I didn't learn much from him. He was the type to gatekeep information, send you down rabbit holes, and let you waste time figuring out things he could have explained in two minutes. His name was Justin. He was finishing a master's degree and seemed like he'd have job offers lined up, but his personality made him impossible to learn from. He bragged about students failing his classes like it was a badge of honor. Teaching is a skill, and he didn't have it.
Fast forward a year or two, I got fired from DocWorks. Bad decision on both sides. What happened was they pitted me against Justin and asked if I could take over his role. I didn't feel confident enough to say yes. I didn't want to throw him under the bus. In retrospect, I should have just asserted myself. It was about confidence, not evidence.
Getting fired turned out to be a blessing. I avoided entrenching bad habits from DocWorks' dysfunctional "Franken system." The place gave me real experience with databases, servers, APIs, HIPAA compliance, but the codebase was a mess, and staying longer would have cemented bad patterns. I would've become a lifer stuck in a poorly architected startup.
I moved to contract work as a cable technician, installing modems and setting up internet for people. That job taught me things I didn't expect to need: customer service, effort estimation, how to translate technical solutions into terms a customer actually understands. Those skills ended up complementing my tech growth in ways I couldn't have predicted at the time.
My real Linux breakthrough came after DocWorks. I had this old Windows XP machine. Microsoft had stopped security updates around 2012, 2013. The thing was end-of-life, nearly unusable, crashing constantly from years of bloatware. I couldn't afford a new computer.
So I installed Ubuntu.
It revived the machine. Linux is lightweight. Minimal default software. It freed up resources that Windows had been choking on for years. That computer got three more years of life out of it. Using Ubuntu as my primary workstation forced me to learn Bash, command-line operations, file management, package management with apt, networking. It felt like magic, turning a dead machine into a functional development environment.

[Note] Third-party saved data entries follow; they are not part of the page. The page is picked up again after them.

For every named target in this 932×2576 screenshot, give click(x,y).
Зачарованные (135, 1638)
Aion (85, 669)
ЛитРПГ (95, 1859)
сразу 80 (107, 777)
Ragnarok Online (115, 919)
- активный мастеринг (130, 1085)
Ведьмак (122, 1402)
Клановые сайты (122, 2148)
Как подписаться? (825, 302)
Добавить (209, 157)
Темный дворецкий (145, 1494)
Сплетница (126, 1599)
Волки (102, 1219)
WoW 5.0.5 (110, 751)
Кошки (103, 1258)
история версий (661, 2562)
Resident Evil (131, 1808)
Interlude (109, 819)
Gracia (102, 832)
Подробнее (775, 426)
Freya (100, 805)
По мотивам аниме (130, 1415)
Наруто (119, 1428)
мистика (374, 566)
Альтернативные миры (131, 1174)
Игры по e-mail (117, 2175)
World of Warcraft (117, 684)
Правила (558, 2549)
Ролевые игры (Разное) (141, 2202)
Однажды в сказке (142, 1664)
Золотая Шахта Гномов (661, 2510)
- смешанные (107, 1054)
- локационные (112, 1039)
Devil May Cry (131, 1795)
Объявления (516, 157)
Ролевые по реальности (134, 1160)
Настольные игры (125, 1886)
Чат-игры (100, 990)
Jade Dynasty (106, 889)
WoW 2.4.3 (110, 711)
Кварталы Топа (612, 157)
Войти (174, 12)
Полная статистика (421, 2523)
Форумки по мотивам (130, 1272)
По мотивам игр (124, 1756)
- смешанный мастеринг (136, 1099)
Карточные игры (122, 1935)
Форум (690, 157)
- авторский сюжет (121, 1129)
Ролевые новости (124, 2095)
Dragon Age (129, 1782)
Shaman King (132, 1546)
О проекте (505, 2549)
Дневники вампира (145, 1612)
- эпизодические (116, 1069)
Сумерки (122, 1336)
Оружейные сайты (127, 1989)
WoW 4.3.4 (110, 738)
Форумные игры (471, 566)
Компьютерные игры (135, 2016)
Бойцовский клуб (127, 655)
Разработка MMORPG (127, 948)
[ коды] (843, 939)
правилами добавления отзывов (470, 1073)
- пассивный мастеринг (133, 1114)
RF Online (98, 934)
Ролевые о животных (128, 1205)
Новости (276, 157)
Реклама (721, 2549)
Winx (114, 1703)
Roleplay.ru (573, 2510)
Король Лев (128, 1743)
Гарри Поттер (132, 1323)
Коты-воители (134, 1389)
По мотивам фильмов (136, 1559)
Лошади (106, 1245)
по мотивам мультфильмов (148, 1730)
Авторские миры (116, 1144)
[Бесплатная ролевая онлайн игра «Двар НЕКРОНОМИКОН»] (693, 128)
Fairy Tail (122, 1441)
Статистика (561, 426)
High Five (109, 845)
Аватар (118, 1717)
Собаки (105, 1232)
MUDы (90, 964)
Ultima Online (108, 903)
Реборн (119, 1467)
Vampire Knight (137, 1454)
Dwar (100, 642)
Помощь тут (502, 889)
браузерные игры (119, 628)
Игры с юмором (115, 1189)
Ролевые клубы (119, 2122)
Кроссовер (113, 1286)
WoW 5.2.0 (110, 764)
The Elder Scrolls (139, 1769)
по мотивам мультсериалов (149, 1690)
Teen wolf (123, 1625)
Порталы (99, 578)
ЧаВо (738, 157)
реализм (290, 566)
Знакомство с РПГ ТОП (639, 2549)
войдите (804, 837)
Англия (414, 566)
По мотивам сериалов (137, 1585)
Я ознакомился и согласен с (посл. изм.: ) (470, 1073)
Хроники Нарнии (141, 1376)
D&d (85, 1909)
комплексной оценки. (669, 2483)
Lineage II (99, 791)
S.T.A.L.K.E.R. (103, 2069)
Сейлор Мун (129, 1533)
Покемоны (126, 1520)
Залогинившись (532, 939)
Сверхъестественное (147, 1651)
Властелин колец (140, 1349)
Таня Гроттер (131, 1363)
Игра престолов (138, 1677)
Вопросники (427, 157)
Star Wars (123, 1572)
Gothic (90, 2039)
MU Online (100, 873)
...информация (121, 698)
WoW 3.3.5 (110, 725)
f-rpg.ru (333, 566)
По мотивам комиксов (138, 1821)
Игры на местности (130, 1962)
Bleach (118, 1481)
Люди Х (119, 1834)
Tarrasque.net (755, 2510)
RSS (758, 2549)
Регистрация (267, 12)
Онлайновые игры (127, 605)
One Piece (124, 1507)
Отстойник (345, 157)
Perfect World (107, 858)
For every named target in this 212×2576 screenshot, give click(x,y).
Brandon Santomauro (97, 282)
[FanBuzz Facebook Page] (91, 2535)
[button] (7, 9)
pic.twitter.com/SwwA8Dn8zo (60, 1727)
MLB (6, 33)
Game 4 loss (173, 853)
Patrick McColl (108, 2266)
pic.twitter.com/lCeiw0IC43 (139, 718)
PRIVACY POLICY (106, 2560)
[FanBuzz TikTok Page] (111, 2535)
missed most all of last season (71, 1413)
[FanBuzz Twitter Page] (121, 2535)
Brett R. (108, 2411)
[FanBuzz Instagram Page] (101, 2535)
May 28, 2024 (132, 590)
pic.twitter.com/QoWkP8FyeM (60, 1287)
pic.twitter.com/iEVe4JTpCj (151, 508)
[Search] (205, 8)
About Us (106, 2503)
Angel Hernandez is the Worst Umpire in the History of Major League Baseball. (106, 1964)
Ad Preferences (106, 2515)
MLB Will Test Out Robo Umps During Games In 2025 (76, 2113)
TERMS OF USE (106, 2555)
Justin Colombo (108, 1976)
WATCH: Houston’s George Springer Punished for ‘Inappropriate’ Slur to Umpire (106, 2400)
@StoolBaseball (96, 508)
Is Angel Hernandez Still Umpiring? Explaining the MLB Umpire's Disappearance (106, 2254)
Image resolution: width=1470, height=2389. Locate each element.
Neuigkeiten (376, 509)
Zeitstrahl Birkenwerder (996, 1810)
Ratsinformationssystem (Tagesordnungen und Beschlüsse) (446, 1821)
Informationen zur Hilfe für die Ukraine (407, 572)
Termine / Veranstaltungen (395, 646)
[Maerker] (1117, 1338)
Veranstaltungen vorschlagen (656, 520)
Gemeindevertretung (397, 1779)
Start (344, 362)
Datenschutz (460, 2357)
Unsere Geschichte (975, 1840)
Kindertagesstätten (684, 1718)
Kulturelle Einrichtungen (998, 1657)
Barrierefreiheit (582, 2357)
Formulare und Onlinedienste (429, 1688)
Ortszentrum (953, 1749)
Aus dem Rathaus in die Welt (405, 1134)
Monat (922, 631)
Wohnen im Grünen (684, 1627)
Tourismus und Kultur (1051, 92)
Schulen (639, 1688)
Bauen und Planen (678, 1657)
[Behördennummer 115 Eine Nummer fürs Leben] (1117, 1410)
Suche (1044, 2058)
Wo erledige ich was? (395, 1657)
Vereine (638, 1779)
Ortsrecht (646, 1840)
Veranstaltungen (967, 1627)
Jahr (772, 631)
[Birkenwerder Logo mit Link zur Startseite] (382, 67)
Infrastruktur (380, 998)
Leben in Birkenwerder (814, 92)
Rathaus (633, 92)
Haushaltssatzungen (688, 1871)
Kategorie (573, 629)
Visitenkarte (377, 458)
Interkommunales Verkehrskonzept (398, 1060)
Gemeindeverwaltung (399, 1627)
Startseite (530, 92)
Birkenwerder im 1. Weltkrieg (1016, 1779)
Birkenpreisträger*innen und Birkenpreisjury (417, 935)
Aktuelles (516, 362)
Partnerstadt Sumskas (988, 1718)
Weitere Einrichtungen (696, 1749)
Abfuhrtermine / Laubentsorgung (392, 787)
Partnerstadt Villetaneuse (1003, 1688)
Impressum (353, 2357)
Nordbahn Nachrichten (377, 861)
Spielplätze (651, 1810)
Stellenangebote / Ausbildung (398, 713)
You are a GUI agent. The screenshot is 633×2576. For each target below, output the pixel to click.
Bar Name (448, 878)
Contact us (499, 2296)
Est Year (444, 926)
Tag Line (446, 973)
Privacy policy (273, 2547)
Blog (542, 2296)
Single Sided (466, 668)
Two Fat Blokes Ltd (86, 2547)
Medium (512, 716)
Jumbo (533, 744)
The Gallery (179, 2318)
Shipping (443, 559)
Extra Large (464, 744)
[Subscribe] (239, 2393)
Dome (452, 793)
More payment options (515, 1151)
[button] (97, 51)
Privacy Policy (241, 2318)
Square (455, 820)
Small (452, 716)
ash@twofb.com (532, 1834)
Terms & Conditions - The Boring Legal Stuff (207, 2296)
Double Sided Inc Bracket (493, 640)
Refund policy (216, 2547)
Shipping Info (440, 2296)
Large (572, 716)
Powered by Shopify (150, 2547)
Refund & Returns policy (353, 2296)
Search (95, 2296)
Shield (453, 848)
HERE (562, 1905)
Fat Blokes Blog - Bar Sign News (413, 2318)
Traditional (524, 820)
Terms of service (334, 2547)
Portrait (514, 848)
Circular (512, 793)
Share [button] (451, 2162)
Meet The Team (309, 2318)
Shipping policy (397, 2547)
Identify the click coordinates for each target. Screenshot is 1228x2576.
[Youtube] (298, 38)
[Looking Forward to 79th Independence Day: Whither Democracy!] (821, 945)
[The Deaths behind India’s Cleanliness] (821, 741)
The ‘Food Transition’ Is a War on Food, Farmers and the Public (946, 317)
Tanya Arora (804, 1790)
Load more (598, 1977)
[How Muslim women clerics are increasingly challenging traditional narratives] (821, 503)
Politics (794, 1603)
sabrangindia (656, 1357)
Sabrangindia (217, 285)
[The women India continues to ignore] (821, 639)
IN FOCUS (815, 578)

That Linux proficiency changed my career path. When I started picking up contract development work, I could actually claim Linux experience on paper. That led to roles managing servers, and eventually pushed me toward cloud architecture. The whole thing started because I was too broke to buy a new PC and installed Ubuntu out of necessity. That necessity pointed me toward full-stack development and cloud work, and Linux became a core part of how I operate professionally.